There were eleven of us women in the eating disorder ward at that time. And all of us had been sexual abused, raped, molested, or sexually tortured. Some of us by our brothers, fathers, friends, pastors, boss—everyone you expect to trust. We ranged in ages twelve to fifty-seven and we all spent time soothing and comforting the weight gain woes of one another.
“I can feel the fat forming in my blood after I eat, I can feel my arteries clogging with food—any food.”
“I use to weigh myself after any meal.”
“I want to starve to death, it’s not that I really want to die; I just need to not exist”

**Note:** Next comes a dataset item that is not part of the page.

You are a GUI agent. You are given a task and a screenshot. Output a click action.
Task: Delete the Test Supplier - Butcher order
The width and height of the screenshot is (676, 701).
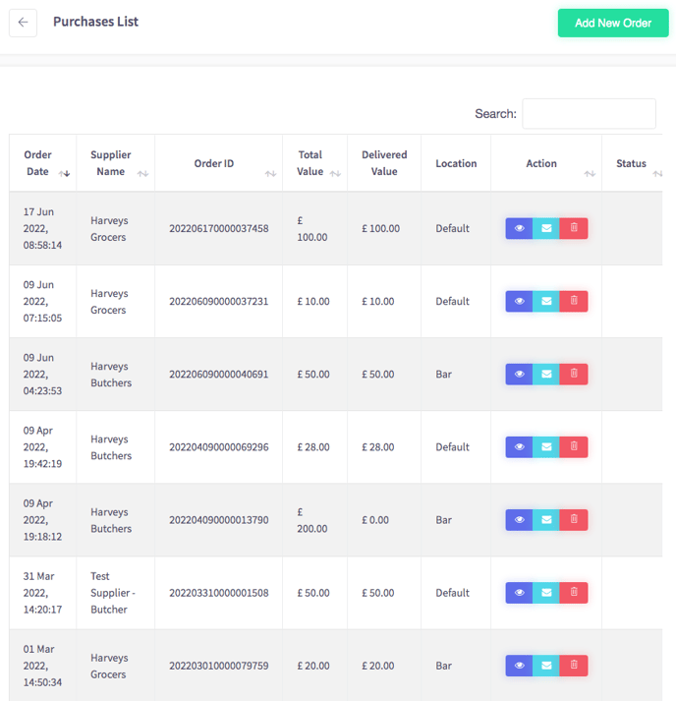pyautogui.click(x=574, y=593)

we all understood what this statement really meant, we all said it—thought it. We needed the pain to stop, just for a moment, a few minutes, anything—we just needed to catch our breath.
“You’re beautiful, you aren’t fat—look at me—I’m fat.” we’d admonish, and sooth.

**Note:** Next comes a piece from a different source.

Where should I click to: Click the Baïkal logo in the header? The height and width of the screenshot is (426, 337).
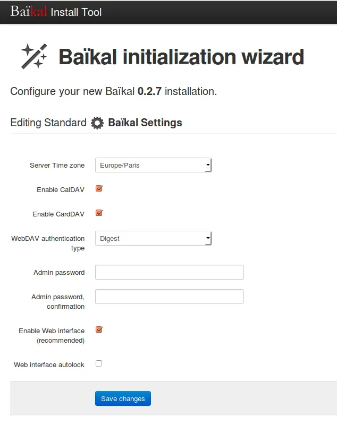28,12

Some of us weighed only sixty-eight pounds; I weighed 132 lbs. and felt like a failure. There was evil that lurked in me—vile grunge that gurgled up from the oily crags of my soul. I envied those sixty-eight pounds and craved the day I would be that thin. It was a vow I took. I needed all the evidence of sin to disappear. I needed to exist outside of my body, and somehow I thought wasting away was the only way to achieve that. Sometimes, I still wish for the willpower to stop eating. But I am just too hungry.
I wasn’t considered a “real” bulimic. I didn’t binge, I starved, and then vomited when my willpower dissipated and committed the cardinal sin; eating. I loved the feeling of restriction. My insides felt clean and empty. The emptiness felt like the only pure thing I could associate with my body.
Untouched, unfettered, clean, pure, perfect. I am still haunted by cravings of emptiness. The dull ache of hunger in the morning is still the only part of my day that I do not loathe my body and the way it feels.